| The task |
When you reach the line containing "This screenshot has height=334, width=463." in the records below, set it down exactly, together with every later line through the end, but not the pictures.

| Data section |
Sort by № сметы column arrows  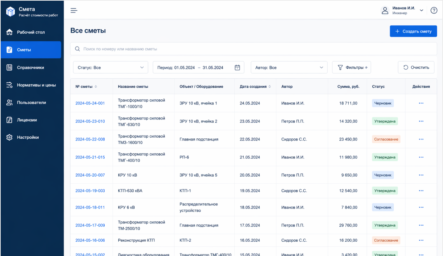[96, 87]
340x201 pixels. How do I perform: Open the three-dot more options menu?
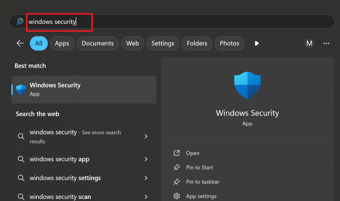pyautogui.click(x=326, y=43)
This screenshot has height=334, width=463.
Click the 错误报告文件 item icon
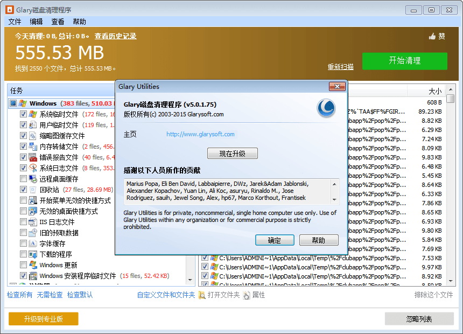pos(33,157)
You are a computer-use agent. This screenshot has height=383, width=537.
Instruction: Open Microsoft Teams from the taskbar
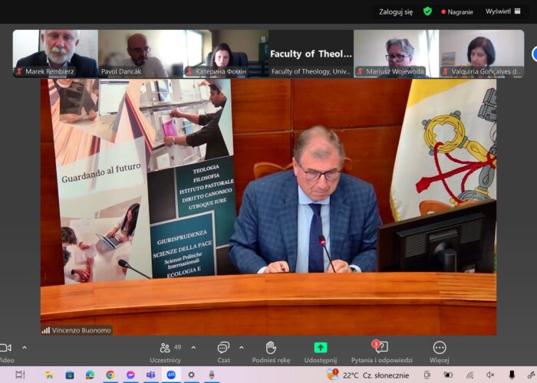(151, 375)
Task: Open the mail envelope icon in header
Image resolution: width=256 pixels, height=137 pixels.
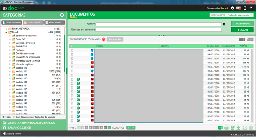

| Answer to this problem |
This screenshot has height=334, width=463.
Click the 错误报告文件 item icon
pos(33,157)
You are a computer-use agent. This screenshot has height=383, width=537.
Instruction: Open Microsoft Teams from the taskbar
(151, 375)
Task: Open the mail envelope icon in header
Image resolution: width=256 pixels, height=137 pixels.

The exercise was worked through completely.